According to reports, the deputy public prosecutor representing the government position had informed the magistrate that the attorney-general will not prosecute the preachers as the police had classified their cases as “no further action”. This, despite the reportedly high number of police reports that have been made against the two preachers – a thousand police reports according to the civil society movement Aliran.

The theme of reciprocity and fairness – or lack thereof – also underlies criticism of the AG’s decision. We quote the same May 2021 Aliran piece: “If some stupid idiot insults Islam, quick action is taken – as it should be – to safeguard our unity and peaceful way of life…The same concern should have come to play in this instance…when any other faith is ridiculed and condemned.”

It is not a case of a lack of legislation in this instance – current laws have in fact been applied to arrest one of the preachers, Muhammad Zamri, on similar grounds back in 2019 (charges were not pressed then either). If we were to take issue with the law, it would be to argue that the laws are too broad and insufficiently defined, leading to laxness in some cases and over-punitiveness in others.

In this instance, we maintain that the larger deficiencies are in the institutions involved. The institutional deficiencies in addressing this case, and many others involving speech against minority groups, is apparent at many key levels. The police’s decision to close the case did not need to be justified, despite the number of reports and the risk to national harmony and security. The attorney-general’s decision did not need to be justified either. The silence of the Minister of Law, the Ministry of National Unity, the Ministry of Communications, to name the various portfolios with responsibility over the nation’s ‘harmony’ are not even remarked upon.

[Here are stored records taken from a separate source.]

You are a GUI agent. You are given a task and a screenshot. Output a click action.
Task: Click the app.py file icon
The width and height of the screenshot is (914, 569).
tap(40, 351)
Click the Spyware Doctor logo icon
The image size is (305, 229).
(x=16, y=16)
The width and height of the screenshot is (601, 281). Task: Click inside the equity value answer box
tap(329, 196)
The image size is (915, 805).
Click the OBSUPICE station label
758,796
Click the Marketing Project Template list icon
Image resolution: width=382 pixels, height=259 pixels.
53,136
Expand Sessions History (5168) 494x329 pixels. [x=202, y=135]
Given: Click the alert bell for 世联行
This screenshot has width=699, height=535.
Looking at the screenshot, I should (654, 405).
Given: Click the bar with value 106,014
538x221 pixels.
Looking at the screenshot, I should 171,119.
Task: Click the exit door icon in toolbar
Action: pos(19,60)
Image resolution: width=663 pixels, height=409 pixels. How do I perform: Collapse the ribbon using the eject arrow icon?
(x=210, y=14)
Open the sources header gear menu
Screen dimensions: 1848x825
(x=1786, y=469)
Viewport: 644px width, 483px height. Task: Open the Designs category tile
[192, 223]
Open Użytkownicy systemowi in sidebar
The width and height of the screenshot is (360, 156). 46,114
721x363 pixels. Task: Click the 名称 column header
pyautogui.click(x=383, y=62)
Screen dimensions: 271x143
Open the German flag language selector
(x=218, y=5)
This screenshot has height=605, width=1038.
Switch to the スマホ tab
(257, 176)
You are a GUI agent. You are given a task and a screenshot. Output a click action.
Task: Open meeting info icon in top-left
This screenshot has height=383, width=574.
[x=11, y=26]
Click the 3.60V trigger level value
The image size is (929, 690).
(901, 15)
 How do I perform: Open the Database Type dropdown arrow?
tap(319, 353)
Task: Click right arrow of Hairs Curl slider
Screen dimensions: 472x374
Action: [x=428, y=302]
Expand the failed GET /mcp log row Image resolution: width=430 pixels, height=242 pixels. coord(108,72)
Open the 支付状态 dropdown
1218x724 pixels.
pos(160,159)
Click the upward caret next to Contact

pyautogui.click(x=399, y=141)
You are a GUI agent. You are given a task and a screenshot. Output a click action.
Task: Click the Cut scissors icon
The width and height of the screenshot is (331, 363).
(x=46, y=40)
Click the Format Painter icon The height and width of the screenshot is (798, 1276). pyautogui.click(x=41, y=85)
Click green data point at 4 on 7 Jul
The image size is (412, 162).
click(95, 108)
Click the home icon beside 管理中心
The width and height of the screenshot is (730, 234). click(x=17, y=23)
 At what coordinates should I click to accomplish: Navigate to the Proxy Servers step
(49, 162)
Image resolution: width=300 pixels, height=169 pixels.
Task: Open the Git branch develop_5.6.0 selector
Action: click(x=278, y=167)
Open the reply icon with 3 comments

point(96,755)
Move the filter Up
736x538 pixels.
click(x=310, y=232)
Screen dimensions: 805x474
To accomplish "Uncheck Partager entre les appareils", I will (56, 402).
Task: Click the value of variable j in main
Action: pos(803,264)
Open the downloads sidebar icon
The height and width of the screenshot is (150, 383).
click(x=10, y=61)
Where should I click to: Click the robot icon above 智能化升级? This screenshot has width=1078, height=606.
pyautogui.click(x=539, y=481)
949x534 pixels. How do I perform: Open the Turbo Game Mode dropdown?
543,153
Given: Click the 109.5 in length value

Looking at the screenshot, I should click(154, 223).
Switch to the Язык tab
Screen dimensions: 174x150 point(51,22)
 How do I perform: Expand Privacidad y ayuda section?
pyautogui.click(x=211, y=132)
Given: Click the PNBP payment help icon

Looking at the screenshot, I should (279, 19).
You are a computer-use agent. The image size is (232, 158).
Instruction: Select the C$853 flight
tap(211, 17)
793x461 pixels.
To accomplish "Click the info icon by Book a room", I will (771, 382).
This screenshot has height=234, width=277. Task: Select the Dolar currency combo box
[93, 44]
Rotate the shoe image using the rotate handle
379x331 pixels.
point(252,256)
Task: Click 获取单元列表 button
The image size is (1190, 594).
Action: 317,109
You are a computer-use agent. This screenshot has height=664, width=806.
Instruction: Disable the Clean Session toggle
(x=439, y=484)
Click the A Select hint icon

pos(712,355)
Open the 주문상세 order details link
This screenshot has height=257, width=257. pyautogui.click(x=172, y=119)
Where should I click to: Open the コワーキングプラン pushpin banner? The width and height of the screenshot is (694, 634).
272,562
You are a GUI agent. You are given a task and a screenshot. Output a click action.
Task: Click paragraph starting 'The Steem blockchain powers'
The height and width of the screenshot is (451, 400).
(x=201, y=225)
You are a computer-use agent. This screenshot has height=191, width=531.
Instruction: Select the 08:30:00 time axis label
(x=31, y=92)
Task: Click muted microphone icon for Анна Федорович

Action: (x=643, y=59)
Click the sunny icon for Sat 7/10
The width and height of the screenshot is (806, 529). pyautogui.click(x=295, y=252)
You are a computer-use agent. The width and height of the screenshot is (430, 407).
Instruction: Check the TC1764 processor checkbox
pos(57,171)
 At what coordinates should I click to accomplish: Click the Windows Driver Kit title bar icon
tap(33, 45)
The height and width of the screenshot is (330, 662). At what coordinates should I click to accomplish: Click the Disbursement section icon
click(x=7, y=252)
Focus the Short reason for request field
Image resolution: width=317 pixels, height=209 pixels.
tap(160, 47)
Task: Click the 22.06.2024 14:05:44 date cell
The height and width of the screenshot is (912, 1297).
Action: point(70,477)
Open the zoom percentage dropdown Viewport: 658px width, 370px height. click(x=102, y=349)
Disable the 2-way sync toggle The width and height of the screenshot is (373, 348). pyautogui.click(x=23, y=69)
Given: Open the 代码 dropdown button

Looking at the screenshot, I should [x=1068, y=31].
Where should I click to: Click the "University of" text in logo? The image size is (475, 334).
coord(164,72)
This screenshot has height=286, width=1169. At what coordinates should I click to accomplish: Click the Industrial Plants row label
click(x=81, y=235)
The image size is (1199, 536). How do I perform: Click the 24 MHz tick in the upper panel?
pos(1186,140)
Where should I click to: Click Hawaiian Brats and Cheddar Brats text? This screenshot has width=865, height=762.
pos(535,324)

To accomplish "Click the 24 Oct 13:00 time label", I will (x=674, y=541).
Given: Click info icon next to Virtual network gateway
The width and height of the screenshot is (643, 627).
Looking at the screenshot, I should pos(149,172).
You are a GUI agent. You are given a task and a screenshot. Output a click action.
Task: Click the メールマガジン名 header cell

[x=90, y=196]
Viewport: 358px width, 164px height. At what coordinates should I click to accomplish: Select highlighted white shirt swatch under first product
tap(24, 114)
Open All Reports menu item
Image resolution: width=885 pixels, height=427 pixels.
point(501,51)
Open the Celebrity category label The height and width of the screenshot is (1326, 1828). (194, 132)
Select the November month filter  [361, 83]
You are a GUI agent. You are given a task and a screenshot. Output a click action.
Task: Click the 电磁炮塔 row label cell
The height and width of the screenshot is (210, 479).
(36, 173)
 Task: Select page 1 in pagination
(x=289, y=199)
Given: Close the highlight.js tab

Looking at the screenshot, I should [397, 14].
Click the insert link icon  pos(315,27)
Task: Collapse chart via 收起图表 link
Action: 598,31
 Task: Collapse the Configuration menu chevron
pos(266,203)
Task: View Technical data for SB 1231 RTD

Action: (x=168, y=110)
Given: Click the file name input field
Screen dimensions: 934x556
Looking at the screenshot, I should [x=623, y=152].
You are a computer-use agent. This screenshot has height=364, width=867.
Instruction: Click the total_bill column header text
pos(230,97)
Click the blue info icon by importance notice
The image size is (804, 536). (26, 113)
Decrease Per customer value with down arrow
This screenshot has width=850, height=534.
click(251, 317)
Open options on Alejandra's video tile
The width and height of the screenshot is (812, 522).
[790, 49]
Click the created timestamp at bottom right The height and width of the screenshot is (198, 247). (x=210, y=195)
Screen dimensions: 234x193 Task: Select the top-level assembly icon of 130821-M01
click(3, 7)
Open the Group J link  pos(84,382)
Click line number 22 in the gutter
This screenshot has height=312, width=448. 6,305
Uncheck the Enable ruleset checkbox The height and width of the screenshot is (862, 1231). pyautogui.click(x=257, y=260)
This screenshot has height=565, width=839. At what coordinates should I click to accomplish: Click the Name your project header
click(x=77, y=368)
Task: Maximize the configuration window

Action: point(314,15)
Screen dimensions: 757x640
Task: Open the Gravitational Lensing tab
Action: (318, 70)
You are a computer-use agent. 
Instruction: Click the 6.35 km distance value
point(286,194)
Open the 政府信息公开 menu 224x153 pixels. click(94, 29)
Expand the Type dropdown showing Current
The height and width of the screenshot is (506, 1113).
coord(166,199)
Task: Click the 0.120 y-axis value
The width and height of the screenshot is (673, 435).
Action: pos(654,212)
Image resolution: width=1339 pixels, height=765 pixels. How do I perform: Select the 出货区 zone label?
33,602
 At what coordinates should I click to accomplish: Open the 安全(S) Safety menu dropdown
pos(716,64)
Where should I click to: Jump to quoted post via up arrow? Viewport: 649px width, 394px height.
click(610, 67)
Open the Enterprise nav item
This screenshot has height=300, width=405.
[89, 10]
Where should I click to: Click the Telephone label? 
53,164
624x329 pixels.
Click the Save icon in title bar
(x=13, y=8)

To be fair, these entities are dealing with very complex issues and we can only guess at the nature of undercurrents and considerations driving their decisions. For example, the risk of inflaming the numerous followers of controversial preachers cannot be discounted, nor the complex ties to geopolitical issues. But the fact remains that our current institutional approaches and mindsets to these problems are not sufficient, and worse, could be inadvertently licensing extremism. The arbitration of our delicate multi-ethnic and multi-religious population needs a major rethink.

In our original research piece last year, we asked the question: how can we, as a country, fairly evaluate what is unacceptably hateful? And how can we respond to different levels of hateful speech proportionately and sustainably? Given the institutional deficiencies today, we support efforts and policy recommendations to increase the level of accountability of the police as well as the attorney-general. Decisions that impact inter-group relations, amongst others, need to be explained and justified. 

We also argue that apart from having a framework that defines and categorises hateful speech, there is an institutional gap today which does not allow for addressing these issues via civil means. There should be an avenue where civil complaints against hateful speech can be addressed, ideally by a qualified and independent body such as a tribunal or commission, with powers to restrict offending activities as well as to order restitution and rehabilitation. Examples of such entities exist in New Zealand, Australia and Japan, to name a few countries.

Having said that, tackling hateful speech, particularly in religious sermons, needs to involve the whole society and not just rely on official institutions alone. It would really be something to hear sermons counselling against ‘hate-preaching’ and concerted messages of peace, respect and yes, reciprocity, from those with moral authority such as public religious leaders and personalities. In the meantime, aggrieved parties in the non-case of the two preachers continue to fight to be seen and heard in the eyes of the law.